Extra testing and genomic sequencing are taking place across parts of South London, mainly in the boroughs of Wandsworth and Lambeth, where a cluster of cases of the mutant virus have been found since early March.
We are deploying extra surge testing & enhanced contact tracing in two London boroughs where the #COVID19 variant first identified in South Africa has been found.
Everyone in these boroughs should request a PCR test:
— Department of Health and Social Care (@DHSCgovuk) April 13, 2021
To date, 44 confirmed cases and 30 probable cases have been found, the DHSC said, adding that all identified cases are isolating or have completed their isolation, and their contacts have been traced and asked to isolate.
Dr. Susan Hopkins, chief medical adviser for NHS Test and Trace, said the cluster of cases in South London is “significant” and urged people in the local area to “play their part in stopping any further spread within the local community.”
The government said everybody aged 11 years and over who resides in, works in, or travels through these boroughs is “strongly encouraged” to take a COVID-19 PCR test, even if they are not showing any symptoms.

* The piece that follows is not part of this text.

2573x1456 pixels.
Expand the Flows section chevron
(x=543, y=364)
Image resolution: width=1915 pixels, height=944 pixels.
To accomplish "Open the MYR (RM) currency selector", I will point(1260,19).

Writing on Twitter, London Mayor Sadiq Khan urged anyone living or working in the affected areas to “book a PCR test via your local council website as soon as possible.”
Dr. Hopkins said: “Around one in three people with COVID-19 don’t show any symptoms. By taking part you can protect yourselves and your loved ones and help us identify any possible new cases that would otherwise be missed, preventing further transmission and saving lives.”
Medical experts have warned that the South African variant of the CCP (Chinese Communist Party) virus is more resistant to antibodies than the old variant and may reduce the effectiveness of vaccines.
A study published in February showed that the Oxford/AstraZeneca vaccine did not seem to offer protection against mild and moderate cases of the South African variant.
Health Secretary Matt Hancock said in February that the UK authorities would “come down hard” on the mutant virus to curb its spread in the communities.